Cianci estimates that the students have about 45 minutes to piece together their snowboards. After that, the epoxy begins to harden.

“We have all these pieces that need to go together,” Cianci tells the students as they organize the layers that will become their boards. “We’ve got to be pretty quick about it.”

The snowboard consists of a black base that is coated with epoxy resin before a thin layer of fiberglass is set. Another coating of epoxy keeps the next layer, the wood, in place.

Boeing’s 787 Dreamliner comes together using some of the same techniques as the snowboard. In Frederickson, Boeing workers take layers of carbon fiber and resin to lay out the 787’s vertical fin. Machines automate the process, ensuring the layers are flat and straight.
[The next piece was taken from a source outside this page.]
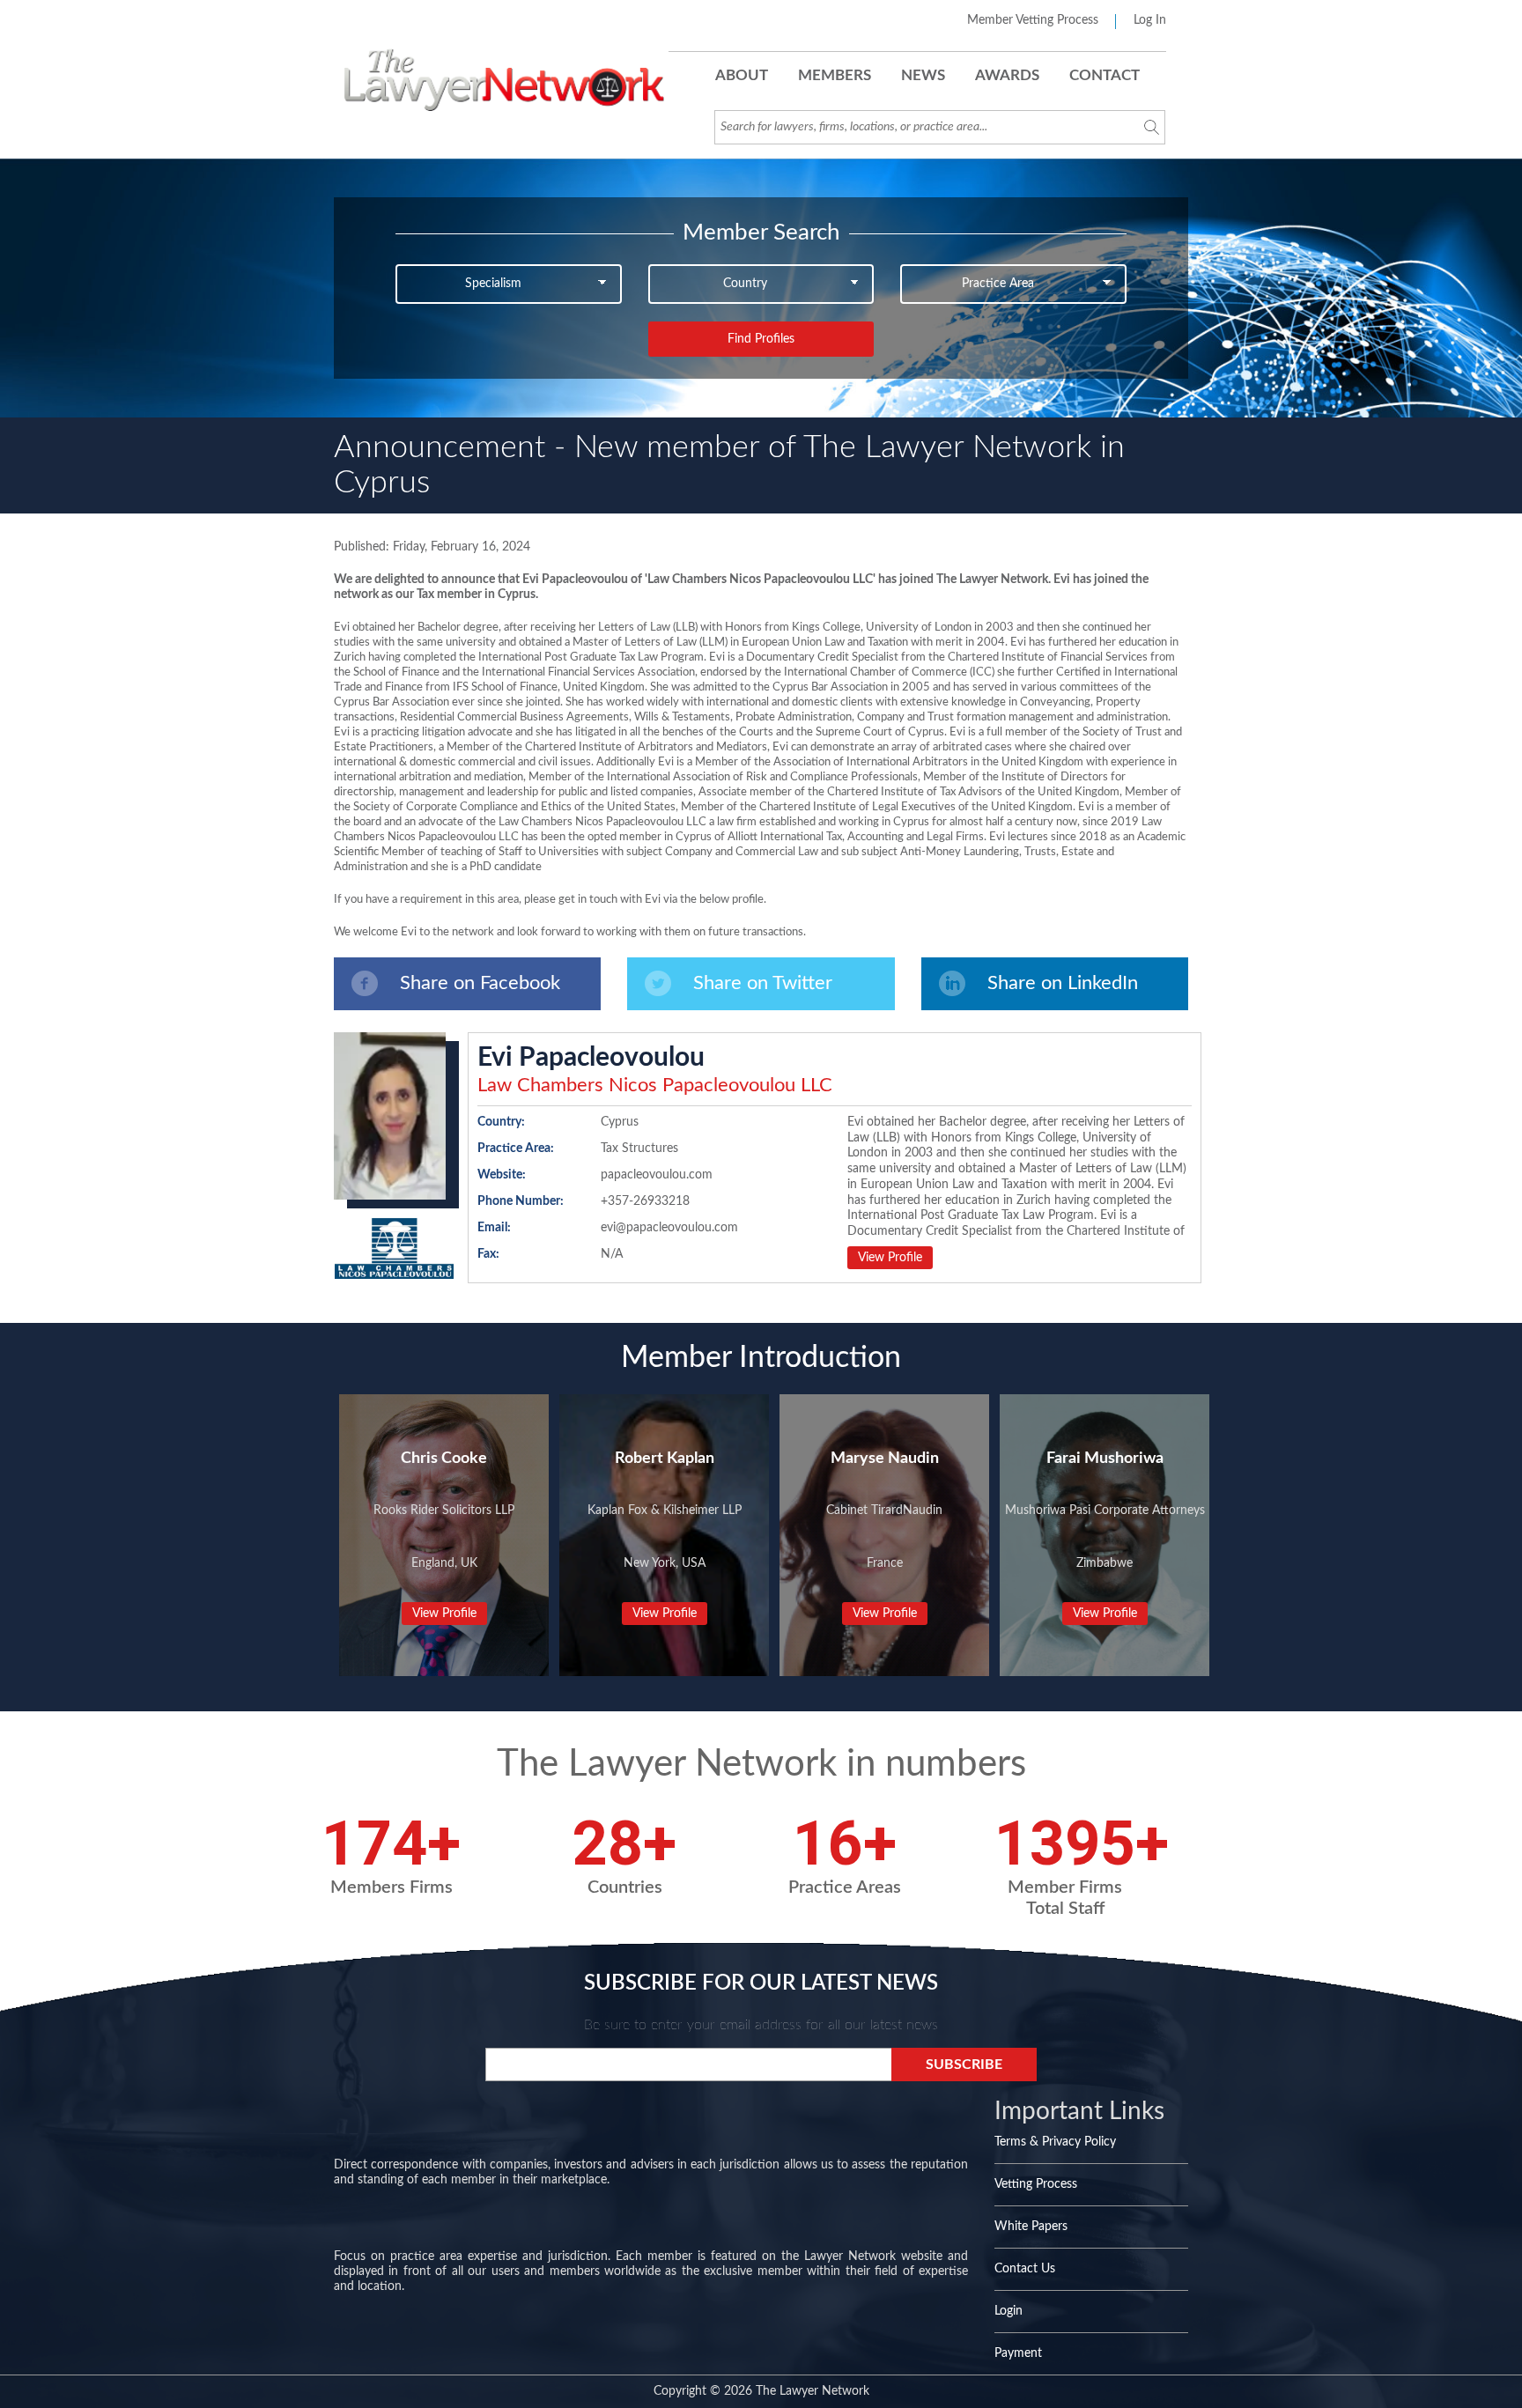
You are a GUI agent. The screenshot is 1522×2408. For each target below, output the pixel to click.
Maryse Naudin (885, 1458)
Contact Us (1024, 2269)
Like the snowboards made by Edmonds Community College students, the fin is “baked,” or heated in large ovens, to strengthen and harden the layers of resin and fibers. The company’s partners also layer fiber and resin into huge 787 structures, including the fuselage.

Cianci’s students congregate around a couple of workstations, throwing their collective effort into producing the first few boards. Chris Perisho and David Shen employ different strategies in applying and layering the epoxy. A Boeing engineer, Shen smears on an abundance of the gooey gluelike substance, working the excess off the edge. Machinist Perisho carefully works the epoxy up and down the board in a precise, almost automatic manner.

Despite his precise movements, Perisho spills a few drops of excess epoxy as he scoops it into a spare container.

“You epoxied your pants,” Tommy Nguyen says, laughing.

Besides showing off varying work styles, the students also add a bit of personality to their boards. They’ve chosen pictures or patterns to display on each. Tommy Nguyen happily holds up a thin layer of cotton fabric with dollar bills printed across it. Sassy women in little black dresses line Nina Nguyen’s bright pink fabric.

As he slathers another coat of epoxy over the fiberglass, Perisho notices the heat coming off the epoxy resin.

“You can really feel it as it starts to harden up,” he said.

Next, the boards are put in vacuum bags and loaded into an oven to set, just as Boeing cures its composite 787 fin.

Cianci isn’t necessarily interested in whether the class benefits Boeing. But he wants students to gain a thirst for developing other technical skills — from designing a skateboard or fly rod on the computer to seeing it through the build process.

“There’s nothing stopping them from making anything they want,” he said.

Composite materials

The Boeing Co.’s 787, which will get its first test flight soon, is the first commercial jet with a majority of pieces made with composite materials.

Composites are sort of an advanced form of fiberglass that are exceptionally light and strong, which make them good for use in jet aircraft.

Boeing expects them to be the future of aviation.

Economic development officials hope composites will establish a new industry in Snohomish County and the Northwest.